Objectives: To compare the accuracy of several finger systolic blood pressure indices (FSBPIs) for the diagnosis of cold-induced Raynaud's phenomenon in vibration-exposed worker groups with different prevalences of vibration-induced white finger (VWF).
Methods: The finger systolic blood pressure (FSBP) in a test finger at 10 degrees C as a percentage of the pressure at 30 degrees C, corrected for the change in systolic blood pressure in a reference finger [FSBPI(A)] or the arm [FSBPI(B)], was measured in 455 healthy controls and 874 workers exposed to hand-transmitted vibration (HTV). The following FSBPIs were also calculated: FSBPI(C), as the ratio between FSBP in the test finger at 10 degrees C and FSBP in the same finger at 30 degrees C; and FSBPI(D), as the ratio of FSBP to arm systolic blood pressure during finger cooling to 10 degrees C. The finding of zero systolic blood pressure, FSBP(0), in the cooled finger was taken as an objective sign of Raynaud's attack with complete closure of the digital arteries.
Results: On a group basis, all FSBPIs could discriminate between the controls and the HTV workers. In the vibration-exposed worker population, the FSBPIs were significantly lower in the subjects affected with VWF than in those without vasospastic symptoms. The lower normal limits of FSBPIs were derived from the results of the cold test in the controls and were found to vary from 50% to 60%. The FSBPI(A) showed the best sensitivity for the detection of cold-induced digital arterial hyper-responsiveness in both the total sample of HTV workers (sensitivity 87%) and most of the vibration-exposed groups with different prevalence of VWF (sensitivity from 79% to 100%). The results of the receiver operating characteristic analysis suggested a higher diagnostic accuracy of FSBPI(A) when compared with the global performance of the other FSBPIs. In the whole sample of HTV workers, the predictive value of a positive cold test varied from 73% [FSBPI(D)] to 89% [FSBP(0)] and that of a negative test ranged between 89% [FSBP(0)] and 97% [FSBPI(A)].

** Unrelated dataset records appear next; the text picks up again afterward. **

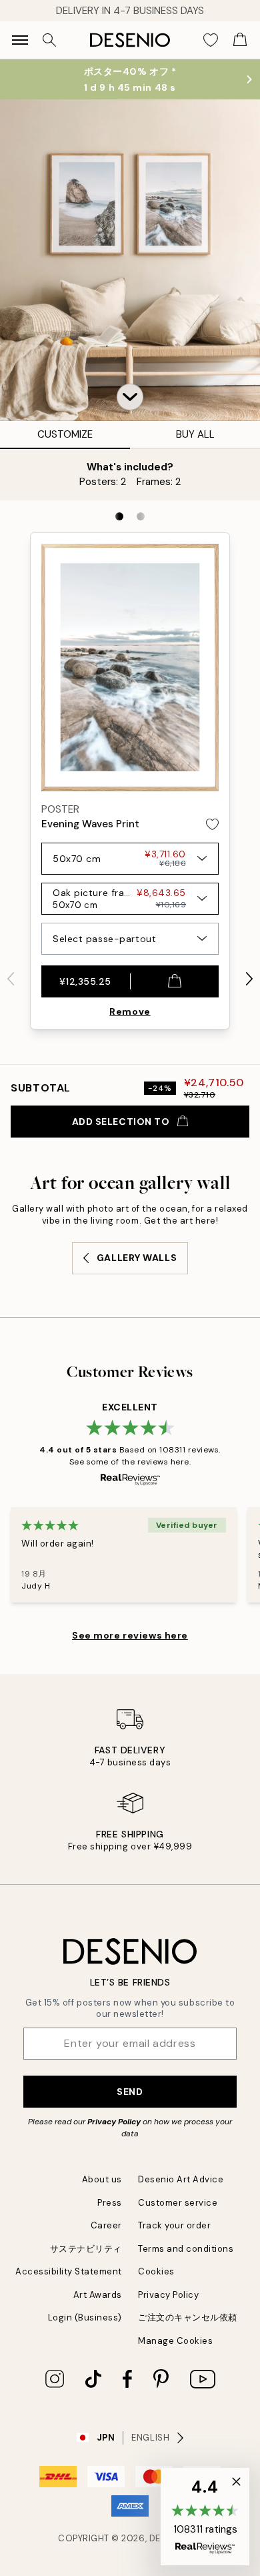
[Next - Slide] (249, 979)
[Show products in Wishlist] (210, 40)
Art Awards (97, 2294)
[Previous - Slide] (10, 979)
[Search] (49, 40)
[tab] (119, 516)
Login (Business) (85, 2317)
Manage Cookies (175, 2340)
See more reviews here (130, 1635)
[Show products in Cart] (240, 40)
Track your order (174, 2225)
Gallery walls (137, 1258)
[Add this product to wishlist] (212, 824)
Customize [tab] (65, 434)
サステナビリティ (86, 2248)
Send (130, 2092)
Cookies (156, 2271)
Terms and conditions (185, 2248)
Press (109, 2202)
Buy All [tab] (195, 434)
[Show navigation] (20, 40)
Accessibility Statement (68, 2271)
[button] (130, 397)
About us (102, 2179)
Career (106, 2225)
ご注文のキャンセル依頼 (187, 2317)
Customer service (177, 2202)
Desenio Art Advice (180, 2179)
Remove (129, 1011)
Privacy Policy (114, 2121)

Conclusions: The findings of this investigation and clinical experience suggest that a discriminating threshold of FSBPI(A) <60% during finger cooling to 10 degrees C is an appropriate diagnostic criterion for the detection of abnormal cold response in the digital arteries of most vibration-exposed workers with a true history of symptoms of finger whiteness at the medical interview.